Locate each line in the records that contains the string "This" and copy those lines, treating uppercase and lowercase as different.
## Begin
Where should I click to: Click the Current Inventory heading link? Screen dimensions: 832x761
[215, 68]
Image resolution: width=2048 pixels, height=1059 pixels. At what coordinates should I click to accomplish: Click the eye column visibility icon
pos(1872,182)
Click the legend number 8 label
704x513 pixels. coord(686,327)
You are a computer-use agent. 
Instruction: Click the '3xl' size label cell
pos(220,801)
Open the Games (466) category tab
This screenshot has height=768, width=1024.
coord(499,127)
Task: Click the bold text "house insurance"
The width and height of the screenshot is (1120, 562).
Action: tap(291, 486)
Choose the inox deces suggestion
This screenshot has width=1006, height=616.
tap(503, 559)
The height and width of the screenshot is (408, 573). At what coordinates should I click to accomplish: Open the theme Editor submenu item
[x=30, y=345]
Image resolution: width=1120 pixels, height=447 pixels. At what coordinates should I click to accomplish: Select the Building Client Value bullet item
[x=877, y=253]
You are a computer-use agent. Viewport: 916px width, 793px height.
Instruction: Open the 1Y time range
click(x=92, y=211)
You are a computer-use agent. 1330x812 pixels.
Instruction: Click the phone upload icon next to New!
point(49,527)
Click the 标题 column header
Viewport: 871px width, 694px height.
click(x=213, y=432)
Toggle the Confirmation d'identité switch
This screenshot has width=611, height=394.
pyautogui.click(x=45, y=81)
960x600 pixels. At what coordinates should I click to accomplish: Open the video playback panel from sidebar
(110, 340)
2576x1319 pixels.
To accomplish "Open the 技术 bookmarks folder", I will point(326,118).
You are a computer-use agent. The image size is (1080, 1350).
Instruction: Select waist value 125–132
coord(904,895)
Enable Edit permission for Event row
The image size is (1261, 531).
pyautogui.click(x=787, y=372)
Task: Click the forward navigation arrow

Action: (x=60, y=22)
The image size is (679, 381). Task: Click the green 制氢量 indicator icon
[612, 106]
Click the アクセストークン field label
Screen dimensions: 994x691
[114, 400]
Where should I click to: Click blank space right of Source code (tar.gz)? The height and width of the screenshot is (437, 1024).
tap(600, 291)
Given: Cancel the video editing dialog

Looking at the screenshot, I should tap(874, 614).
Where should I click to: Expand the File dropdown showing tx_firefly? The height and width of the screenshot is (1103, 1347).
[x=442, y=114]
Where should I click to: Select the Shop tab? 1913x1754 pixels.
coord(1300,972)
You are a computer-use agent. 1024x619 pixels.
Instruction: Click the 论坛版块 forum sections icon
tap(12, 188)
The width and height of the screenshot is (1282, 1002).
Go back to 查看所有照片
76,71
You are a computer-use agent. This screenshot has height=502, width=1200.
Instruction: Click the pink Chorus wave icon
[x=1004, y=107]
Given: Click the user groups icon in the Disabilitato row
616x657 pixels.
## End
# Solution to the problem
This screenshot has height=768, width=1024.
This screenshot has width=1006, height=616.
This screenshot has width=611, height=394.
You are a computer-use agent. This screenshot has height=502, width=1200.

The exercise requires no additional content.